Twig has a Agent Specification Language a proprietary language the lets you define agent behavior in a code like script. This is important as it makes AI agents deterministic. Which is important when you want to depend on them to take over tasks.

Agent Scripting Language

There's a difference between an AI feature and an AI employee, and it isn't the model. An AI feature answers a question and forgets you. An AI employee has a job. It works a process end to end, carries context across a conversation, knows when it's allowed to take an action and when it isn't, and can be held to a standard the way you'd hold a person to one.

Sera, our AI front desk agent, is built to be the second thing. The reason she can be is a layer we built called Agent Scripting Language. I'm not going to open the hood all the way here — but it's worth a glimpse, because it's the part most "AI agent" products are missing.

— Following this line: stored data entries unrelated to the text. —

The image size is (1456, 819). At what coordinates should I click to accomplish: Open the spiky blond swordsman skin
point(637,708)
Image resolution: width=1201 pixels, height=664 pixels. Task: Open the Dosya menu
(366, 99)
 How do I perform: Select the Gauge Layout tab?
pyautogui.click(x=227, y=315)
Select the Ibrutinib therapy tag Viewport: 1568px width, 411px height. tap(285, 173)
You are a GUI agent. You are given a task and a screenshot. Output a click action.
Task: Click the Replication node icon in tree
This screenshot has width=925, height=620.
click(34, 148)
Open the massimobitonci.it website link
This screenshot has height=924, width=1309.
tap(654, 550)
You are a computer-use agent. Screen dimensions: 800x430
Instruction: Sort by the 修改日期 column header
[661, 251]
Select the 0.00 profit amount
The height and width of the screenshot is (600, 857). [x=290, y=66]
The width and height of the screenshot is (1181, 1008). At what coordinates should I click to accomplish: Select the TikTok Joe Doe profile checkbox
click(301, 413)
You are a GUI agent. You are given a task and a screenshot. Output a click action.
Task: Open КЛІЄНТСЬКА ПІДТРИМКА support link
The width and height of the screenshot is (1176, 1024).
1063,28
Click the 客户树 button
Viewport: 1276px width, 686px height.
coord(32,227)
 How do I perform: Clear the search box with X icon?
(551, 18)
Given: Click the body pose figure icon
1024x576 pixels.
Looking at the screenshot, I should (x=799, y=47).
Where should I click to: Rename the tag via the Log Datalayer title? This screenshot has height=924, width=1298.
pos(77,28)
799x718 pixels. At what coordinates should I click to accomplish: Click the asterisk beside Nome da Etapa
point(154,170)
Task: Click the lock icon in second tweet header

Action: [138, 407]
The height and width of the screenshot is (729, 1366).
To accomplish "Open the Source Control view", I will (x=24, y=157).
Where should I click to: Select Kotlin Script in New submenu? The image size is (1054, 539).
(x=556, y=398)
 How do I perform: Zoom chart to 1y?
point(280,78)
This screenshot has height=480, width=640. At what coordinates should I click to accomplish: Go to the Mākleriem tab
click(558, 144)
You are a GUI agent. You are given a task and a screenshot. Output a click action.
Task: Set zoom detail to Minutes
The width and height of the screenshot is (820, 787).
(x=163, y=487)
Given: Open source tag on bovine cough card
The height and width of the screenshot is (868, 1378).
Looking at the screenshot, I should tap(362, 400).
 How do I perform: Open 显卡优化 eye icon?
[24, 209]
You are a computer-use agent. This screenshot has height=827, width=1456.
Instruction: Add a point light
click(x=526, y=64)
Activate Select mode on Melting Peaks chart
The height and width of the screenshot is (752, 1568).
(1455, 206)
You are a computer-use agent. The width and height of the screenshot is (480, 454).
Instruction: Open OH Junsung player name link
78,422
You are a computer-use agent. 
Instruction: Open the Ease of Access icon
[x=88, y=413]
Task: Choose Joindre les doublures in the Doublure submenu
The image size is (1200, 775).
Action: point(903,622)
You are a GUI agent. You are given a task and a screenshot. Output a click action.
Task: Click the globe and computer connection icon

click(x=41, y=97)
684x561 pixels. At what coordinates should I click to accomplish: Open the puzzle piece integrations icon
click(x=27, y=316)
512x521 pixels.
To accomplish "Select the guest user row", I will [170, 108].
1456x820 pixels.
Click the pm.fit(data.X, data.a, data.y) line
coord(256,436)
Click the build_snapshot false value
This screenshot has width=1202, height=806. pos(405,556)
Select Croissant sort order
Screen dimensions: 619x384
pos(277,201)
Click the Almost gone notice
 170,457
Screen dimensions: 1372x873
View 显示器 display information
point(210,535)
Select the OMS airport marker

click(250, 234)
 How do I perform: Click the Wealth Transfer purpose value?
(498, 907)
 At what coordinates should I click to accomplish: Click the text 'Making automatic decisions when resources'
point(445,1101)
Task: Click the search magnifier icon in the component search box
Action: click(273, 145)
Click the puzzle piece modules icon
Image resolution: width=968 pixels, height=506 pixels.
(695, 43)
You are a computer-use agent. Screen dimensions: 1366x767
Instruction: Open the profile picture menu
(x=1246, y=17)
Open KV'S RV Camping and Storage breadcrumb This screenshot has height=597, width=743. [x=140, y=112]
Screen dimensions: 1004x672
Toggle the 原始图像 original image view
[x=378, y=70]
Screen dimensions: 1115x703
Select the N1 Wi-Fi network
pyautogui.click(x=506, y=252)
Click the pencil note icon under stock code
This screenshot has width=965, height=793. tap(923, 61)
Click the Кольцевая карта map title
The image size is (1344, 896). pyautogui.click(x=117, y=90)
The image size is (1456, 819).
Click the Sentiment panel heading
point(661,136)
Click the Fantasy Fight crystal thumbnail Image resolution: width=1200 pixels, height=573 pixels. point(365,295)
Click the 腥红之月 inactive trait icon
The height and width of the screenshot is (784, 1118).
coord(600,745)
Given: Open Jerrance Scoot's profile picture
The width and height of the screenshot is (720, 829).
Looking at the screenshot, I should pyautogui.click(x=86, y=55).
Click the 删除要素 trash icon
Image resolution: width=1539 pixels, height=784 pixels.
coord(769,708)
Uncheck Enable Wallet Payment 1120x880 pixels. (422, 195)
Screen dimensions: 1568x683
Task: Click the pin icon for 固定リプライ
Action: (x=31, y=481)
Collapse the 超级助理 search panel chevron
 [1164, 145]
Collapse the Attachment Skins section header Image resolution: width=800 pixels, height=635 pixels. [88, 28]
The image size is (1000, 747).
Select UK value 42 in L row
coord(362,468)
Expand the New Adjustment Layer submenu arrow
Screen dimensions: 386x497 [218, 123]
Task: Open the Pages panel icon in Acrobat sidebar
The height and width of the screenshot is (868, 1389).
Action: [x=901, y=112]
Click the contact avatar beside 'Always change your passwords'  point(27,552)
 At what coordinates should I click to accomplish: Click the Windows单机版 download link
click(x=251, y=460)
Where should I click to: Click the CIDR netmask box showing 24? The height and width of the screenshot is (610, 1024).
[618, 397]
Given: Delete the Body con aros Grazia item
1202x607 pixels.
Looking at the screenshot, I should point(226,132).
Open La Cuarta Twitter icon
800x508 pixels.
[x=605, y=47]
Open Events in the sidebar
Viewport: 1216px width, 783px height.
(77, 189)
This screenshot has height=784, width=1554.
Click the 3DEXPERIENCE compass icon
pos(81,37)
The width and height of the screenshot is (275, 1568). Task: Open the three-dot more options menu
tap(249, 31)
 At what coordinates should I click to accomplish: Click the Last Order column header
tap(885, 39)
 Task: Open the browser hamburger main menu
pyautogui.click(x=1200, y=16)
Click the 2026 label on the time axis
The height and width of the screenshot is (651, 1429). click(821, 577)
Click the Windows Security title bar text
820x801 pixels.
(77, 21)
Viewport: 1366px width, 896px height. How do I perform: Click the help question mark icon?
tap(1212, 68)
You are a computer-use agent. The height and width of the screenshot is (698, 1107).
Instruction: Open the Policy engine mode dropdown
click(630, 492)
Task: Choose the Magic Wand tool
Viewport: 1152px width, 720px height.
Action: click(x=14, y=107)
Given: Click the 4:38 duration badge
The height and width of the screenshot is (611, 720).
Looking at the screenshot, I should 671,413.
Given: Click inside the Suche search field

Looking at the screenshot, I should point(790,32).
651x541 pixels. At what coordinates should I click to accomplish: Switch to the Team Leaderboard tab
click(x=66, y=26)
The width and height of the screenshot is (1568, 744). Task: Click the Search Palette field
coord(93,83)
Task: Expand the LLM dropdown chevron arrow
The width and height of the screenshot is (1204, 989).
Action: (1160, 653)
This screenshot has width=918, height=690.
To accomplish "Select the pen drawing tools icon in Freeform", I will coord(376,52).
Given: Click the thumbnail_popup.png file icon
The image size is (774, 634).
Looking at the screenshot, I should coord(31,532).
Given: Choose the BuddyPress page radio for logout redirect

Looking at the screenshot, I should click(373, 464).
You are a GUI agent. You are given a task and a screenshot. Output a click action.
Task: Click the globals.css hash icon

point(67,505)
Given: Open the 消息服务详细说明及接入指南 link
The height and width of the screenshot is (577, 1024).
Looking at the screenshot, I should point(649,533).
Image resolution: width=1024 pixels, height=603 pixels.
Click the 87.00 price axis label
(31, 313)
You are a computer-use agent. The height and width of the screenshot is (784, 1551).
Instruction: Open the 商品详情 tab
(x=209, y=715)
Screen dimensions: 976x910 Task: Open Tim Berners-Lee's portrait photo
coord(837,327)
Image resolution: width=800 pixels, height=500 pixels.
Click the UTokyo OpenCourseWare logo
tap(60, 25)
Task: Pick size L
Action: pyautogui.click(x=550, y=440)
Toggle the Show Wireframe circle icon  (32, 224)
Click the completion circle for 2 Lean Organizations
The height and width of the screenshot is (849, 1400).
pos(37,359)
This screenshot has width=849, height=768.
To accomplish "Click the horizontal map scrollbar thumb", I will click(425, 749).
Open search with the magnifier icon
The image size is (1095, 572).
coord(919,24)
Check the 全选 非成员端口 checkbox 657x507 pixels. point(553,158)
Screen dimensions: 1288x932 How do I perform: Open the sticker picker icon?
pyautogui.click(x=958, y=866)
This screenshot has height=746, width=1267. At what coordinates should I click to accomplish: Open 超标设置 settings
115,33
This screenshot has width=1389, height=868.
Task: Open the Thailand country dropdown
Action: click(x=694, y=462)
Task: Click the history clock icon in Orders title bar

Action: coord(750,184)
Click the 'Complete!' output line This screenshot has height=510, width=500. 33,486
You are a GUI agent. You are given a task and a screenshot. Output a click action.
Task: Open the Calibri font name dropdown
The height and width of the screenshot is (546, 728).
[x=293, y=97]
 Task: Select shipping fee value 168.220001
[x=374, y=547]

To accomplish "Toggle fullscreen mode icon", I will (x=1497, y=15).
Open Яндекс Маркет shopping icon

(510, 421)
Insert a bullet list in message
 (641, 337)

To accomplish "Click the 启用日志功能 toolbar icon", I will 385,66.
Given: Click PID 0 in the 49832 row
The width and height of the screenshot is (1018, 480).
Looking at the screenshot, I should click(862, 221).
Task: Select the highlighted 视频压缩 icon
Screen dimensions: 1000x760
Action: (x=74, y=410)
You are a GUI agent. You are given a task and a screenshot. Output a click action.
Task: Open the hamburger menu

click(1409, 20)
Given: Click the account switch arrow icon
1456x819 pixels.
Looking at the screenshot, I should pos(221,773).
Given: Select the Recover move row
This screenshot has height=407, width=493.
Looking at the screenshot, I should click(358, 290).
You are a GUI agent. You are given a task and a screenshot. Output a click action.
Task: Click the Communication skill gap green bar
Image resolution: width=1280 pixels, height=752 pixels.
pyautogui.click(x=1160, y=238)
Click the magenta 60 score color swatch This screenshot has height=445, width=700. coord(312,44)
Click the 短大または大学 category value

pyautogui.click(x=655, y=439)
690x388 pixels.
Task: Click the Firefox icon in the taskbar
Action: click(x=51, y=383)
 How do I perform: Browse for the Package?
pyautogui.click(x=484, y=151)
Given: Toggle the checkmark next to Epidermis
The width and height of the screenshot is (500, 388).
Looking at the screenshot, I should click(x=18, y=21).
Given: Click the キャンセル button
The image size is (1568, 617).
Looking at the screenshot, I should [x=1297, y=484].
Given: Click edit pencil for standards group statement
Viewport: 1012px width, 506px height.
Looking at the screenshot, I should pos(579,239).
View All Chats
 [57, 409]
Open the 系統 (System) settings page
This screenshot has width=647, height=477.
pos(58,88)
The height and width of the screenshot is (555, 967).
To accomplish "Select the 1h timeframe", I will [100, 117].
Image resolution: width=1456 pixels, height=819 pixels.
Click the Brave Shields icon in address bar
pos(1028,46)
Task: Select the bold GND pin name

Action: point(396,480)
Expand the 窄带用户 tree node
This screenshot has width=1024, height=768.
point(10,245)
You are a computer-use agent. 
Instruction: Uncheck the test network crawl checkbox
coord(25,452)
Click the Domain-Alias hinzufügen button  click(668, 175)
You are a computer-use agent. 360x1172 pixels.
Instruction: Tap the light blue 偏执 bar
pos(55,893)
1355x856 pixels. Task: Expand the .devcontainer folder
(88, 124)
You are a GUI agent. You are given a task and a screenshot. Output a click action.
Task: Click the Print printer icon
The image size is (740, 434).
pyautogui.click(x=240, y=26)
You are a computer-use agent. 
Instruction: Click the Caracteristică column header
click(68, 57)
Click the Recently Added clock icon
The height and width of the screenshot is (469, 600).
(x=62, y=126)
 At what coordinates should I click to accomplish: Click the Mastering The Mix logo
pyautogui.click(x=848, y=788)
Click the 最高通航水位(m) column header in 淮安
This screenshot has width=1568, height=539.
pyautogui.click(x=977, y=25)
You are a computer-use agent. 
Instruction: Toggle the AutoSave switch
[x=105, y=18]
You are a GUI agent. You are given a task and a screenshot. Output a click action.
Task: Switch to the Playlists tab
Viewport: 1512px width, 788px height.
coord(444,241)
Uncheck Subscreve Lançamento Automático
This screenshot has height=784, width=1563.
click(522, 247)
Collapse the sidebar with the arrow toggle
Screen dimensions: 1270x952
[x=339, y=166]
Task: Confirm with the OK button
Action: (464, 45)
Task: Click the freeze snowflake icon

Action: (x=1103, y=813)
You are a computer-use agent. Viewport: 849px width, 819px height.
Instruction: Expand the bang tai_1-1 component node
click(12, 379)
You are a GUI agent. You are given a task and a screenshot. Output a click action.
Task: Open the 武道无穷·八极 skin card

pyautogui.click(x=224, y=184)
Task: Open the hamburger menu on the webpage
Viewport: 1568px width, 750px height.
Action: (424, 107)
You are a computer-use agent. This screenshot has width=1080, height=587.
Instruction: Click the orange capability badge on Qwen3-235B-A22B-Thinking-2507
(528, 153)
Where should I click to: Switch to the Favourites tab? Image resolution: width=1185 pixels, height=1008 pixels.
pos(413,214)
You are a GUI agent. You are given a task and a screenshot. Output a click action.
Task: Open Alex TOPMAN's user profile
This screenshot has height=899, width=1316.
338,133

Language is easy, process is hard

Modern LLMs are extraordinary at language and mediocre at process. Hand a model a multi-step procedure in prose — greet them, capture what you need, qualify them, and only then take the action — and it will follow it most of the time. "Most of the time" is the problem. Deep in a real conversation, agents skip a step, re-ask for something they were already told, or confidently invent a fact under pressure.

Most teams reach for one of two tools, and both fail in their own way. The mega-prompt stuffs every instruction, edge case, and fact into one giant system prompt — it works until it's a wall of text where the rules contradict each other and no one can change one behavior without breaking three others. The fully autonomous agent hands the model a pile of tools and hopes it sequences them correctly — and you get improvisation where you wanted a procedure.

A front desk or an SDR doesn't need improvisation in its process. It needs to run the same reliable procedure every time, in language that still feels human.

The glimpse

Agent Scripting Language is how we close that gap. Instead of describing an employee's job in one long prompt and hoping, we structure it — so the model does what it's genuinely great at (understanding the message, choosing the words) while the system stays in control of what happens when.

The shape of it, without the internals: an employee's job is expressed as a set of small, composable behaviors rather than one monolith. Each one carries its own sense of when it should run and what has to already be true before it's allowed to. The result is an agent whose process is a property of the system, not a hope about the model — one you can reason about, change, and trust one piece at a time.

That last part is the quiet payoff. Because behavior is structured rather than stuffed into a prompt, the agent won't take an action it isn't allowed to take — booking before it has what it needs, escalating when it shouldn't — because the guardrail is structural, not a polite instruction it can drift past. And the behavior becomes testable: we can replay real conversations, confirm the agent still does the right thing, and catch drift before it ships — so a model swap or a small change doesn't quietly degrade the employee weeks before anyone notices.

Why it matters

AI features are easy to ship and easy to forget. AI employees have to show up and do the job the same way every time. That reliability isn't something you can prompt your way to — it has to be built. Agent Scripting Language is how we build it, and it's why Sera can work a front desk instead of just answering a question.

We'll share more over time. For now, this is the glimpse.